*Data to examine*.

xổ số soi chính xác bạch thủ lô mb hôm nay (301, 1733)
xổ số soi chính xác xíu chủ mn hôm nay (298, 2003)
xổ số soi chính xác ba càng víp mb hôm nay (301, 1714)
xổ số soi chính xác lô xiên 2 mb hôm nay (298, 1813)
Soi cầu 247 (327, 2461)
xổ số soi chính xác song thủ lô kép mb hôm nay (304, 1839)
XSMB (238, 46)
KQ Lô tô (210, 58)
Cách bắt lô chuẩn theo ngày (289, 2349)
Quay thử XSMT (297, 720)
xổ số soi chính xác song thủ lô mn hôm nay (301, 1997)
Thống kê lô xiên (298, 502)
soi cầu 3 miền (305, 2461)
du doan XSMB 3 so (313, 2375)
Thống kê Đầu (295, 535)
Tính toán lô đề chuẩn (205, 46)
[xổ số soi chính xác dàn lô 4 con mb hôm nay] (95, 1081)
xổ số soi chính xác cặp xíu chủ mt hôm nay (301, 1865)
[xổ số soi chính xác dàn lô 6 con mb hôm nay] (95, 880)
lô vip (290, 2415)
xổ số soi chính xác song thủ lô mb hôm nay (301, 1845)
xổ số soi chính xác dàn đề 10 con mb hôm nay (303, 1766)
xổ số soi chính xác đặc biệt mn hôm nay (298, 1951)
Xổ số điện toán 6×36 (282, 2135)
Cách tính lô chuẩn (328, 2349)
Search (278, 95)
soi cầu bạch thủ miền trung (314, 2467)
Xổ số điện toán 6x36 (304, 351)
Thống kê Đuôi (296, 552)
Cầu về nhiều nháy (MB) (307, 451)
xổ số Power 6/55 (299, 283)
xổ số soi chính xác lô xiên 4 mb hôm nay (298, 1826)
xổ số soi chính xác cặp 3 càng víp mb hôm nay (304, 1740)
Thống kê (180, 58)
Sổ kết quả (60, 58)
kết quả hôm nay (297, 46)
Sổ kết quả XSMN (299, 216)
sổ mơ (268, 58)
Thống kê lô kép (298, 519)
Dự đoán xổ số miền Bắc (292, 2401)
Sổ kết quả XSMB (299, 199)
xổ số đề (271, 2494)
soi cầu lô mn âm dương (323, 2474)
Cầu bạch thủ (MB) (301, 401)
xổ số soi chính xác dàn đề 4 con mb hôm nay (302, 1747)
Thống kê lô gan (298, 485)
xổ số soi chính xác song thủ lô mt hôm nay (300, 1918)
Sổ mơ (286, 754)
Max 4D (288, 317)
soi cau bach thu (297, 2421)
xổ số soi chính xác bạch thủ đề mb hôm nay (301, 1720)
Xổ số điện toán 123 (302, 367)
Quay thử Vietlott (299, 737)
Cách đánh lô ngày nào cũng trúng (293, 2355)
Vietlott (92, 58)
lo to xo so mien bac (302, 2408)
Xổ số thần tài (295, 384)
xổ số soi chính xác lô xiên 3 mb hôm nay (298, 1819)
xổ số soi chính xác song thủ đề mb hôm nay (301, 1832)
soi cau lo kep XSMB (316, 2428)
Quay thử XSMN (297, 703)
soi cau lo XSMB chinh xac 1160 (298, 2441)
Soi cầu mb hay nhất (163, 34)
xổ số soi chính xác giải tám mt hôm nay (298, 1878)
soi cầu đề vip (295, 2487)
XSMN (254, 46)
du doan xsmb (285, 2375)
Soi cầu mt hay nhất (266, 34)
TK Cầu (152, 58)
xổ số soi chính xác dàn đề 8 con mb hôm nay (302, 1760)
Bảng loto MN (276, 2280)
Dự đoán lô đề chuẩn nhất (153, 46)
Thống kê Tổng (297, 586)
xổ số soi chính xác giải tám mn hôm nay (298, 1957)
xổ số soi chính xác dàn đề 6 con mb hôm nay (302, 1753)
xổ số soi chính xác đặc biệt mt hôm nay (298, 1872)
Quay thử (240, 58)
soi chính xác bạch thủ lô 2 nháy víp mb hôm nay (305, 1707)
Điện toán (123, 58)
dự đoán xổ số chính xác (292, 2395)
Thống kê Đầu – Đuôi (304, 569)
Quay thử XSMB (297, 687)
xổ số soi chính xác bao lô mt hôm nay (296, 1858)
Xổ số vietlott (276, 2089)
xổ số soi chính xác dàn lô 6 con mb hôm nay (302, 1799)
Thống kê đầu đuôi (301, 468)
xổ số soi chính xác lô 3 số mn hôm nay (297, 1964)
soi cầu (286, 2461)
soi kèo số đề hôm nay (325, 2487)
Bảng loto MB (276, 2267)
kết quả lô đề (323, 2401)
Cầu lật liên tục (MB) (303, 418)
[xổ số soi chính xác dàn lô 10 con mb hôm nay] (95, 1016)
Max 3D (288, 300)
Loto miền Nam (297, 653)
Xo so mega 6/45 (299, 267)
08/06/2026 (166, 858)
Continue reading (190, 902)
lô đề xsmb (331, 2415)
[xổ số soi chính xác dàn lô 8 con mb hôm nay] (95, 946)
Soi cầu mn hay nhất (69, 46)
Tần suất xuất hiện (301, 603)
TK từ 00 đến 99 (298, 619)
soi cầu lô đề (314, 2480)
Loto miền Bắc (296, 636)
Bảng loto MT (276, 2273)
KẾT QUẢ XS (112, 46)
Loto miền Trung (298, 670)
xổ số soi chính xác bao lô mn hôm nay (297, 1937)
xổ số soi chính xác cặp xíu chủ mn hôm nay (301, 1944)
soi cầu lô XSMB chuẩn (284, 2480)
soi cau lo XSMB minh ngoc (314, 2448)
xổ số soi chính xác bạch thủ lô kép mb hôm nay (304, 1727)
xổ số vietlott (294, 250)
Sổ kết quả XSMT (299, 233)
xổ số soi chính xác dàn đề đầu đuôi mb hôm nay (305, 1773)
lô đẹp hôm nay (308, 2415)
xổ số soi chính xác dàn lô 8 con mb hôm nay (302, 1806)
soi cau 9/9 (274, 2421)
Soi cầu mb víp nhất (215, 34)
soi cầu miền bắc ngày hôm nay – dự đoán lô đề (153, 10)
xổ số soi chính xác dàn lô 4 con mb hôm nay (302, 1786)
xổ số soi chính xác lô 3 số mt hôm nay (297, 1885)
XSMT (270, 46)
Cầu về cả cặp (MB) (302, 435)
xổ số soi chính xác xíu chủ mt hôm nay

*Problem to solve*. From the material above, copy exactly the lines between the line holding "Quay thử (240, 58)" and the line holding "xổ số soi chính xác bao lô mt", inclusive, and only those.

*Task result*.
Quay thử (240, 58)
soi chính xác bạch thủ lô 2 nháy víp mb hôm nay (305, 1707)
Điện toán (123, 58)
dự đoán xổ số chính xác (292, 2395)
Thống kê Đầu – Đuôi (304, 569)
Quay thử XSMB (297, 687)
xổ số soi chính xác bao lô mt hôm nay (296, 1858)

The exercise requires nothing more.